Photo: BikePortland.orgRay LaHood
Secretary of Transportation | dot.gov
Ray LaHood was a Republican congressman from Illinois up until his retirement in 2008, making his pick a surprising one. He has not been a particularly visible member of the administration in its first months, though his department has made some major headway on key environmental issues.
The Department of Transportation scored $8 billion in funding for Amtrak in the stimulus package, as well as $15 billion in the budget to create a “world-class passenger rail system” across the country. Everyone’s favorite climate curmudgeon, George Will, has basically written LaHood off as a communist for supporting mass transit.
DOT also played a central role in reaching a new deal on automobile emissions, one of the first major actions the administration has taken to curb global warming. And LaHood appeared before the House Energy and Commerce Committee in support of the Waxman-Markey climate and energy bill in April.
Photo: Mike DisharoonKen Salazar
Secretary of Interior | interior.gov
The former Colorado senator got mixed reviews from enviros when he was nominated, and he’s still getting them. He got cheers for withdrawing oil-shale leases on tens of thousands of acres in Colorado, Utah, and Wyoming. He also got a gold star for scrapping the Bush administration’s offshore leasing plan. But he has not written off offshore drilling entirely and is reportedly at work on a new offshore-drilling plan.
Salazar got a thumbs-down from enviros for upholding the Bush administration’s policy on polar bears. The bears will continue to be considered a threatened species, since climate change is melting their Arctic habitat, but they won’t get the protections from oil and gas exploration that a declaration as “endangered” would give them.
Photo: change.govNancy Sutley
Chair of the White House Council on Environmental Quality | CEQ site
Nancy Sutley came to the Obama administration from the Los Angeles mayor’s office.

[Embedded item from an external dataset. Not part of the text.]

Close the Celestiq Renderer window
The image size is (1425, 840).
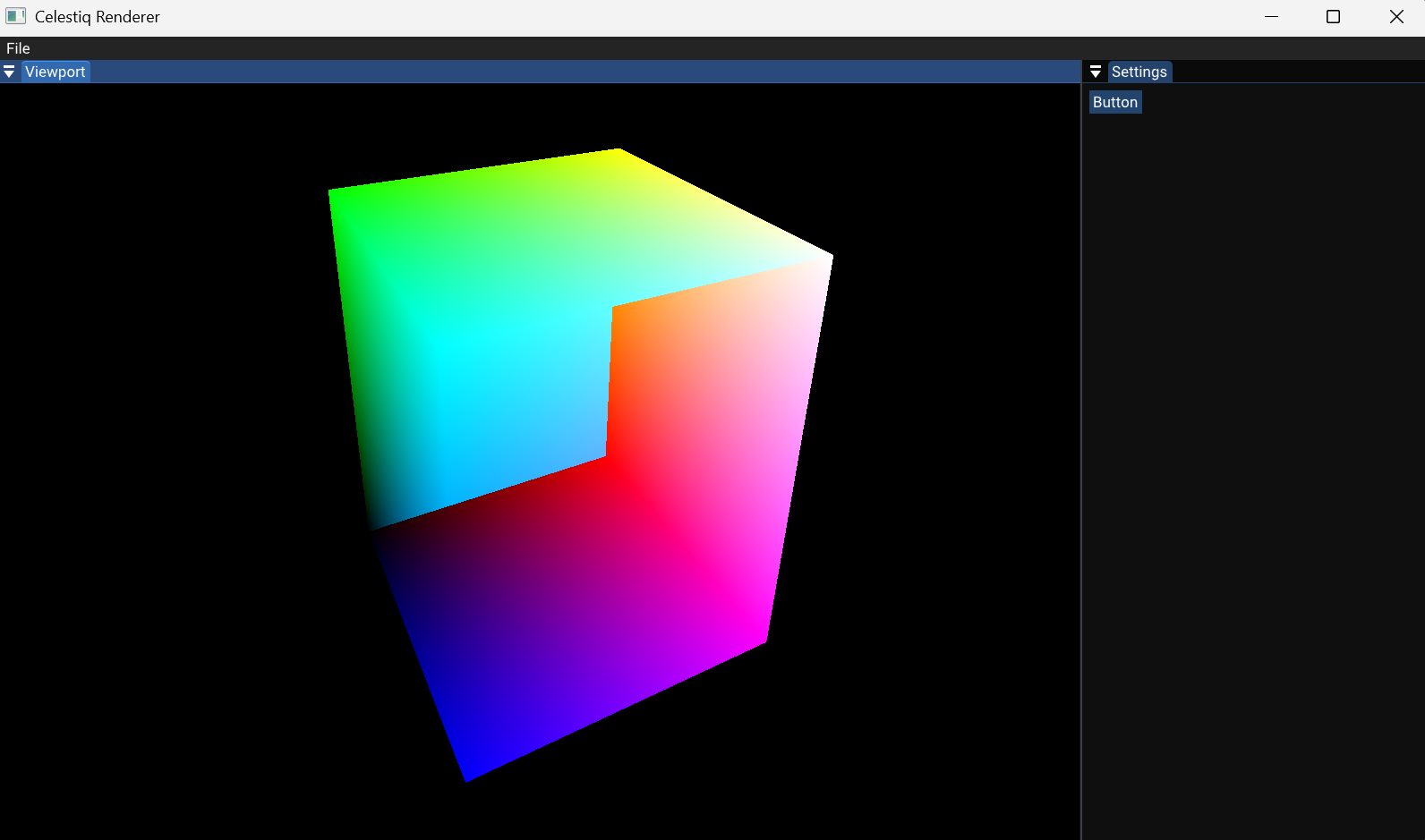tap(1395, 17)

She has promised to be the “voice for the environment” within the White House, and said she “will play an important role in coordinating the efforts of the federal government” on environmental policy, but her work is largely behind the scenes.
She has pledged that Obama and his administration are willing to stake their political capital on passing a climate bill.
Watch a video interview with Sutley by Grist’s Amanda Little.
Tom Vilsack
Secretary of Agriculture | usda.gov
Obama’s decision to appoint the former Iowa governor to head the Agriculture Department was blasted by some in the green movement who believe Vilsack is beholden to the industrial agriculture interests that are deeply rooted in his home state. So far, however, the ag secretary has avoided significant controversy, though USDA is working to influence how climate legislation governs farmers and the ethanol industry.
Vilsack has said he believes farm and forestry operations should earn carbon credits under a national climate program (a view in synch with Big Ag), with his department providing the necessary oversight. Then there’s the question of how EPA will measure biofuels’ impact on offsetting carbon dioxide emissions — a complicated issue that promises to leave either farmers or EPA scientists angry in the end.
Photo: dol.govHilda Solis
Secretary of Labor | dol.gov
Hilda Solis, Obama’s green-jobs-loving labor secretary, has been a low-key figure thus far, though she has spoken publicly about the administration’s desire to create millions of jobs in the renewable-energy and energy-efficiency sectors. Before joining the administration, she represented California’s 32nd Distract in the House and was a key player in getting the Green Jobs Act passed in 2007.
The Labor Department recently announced that it is partnering with the Department of Housing and Urban Development to spend funds from the economic recovery act to train and employ residents of public housing in green jobs.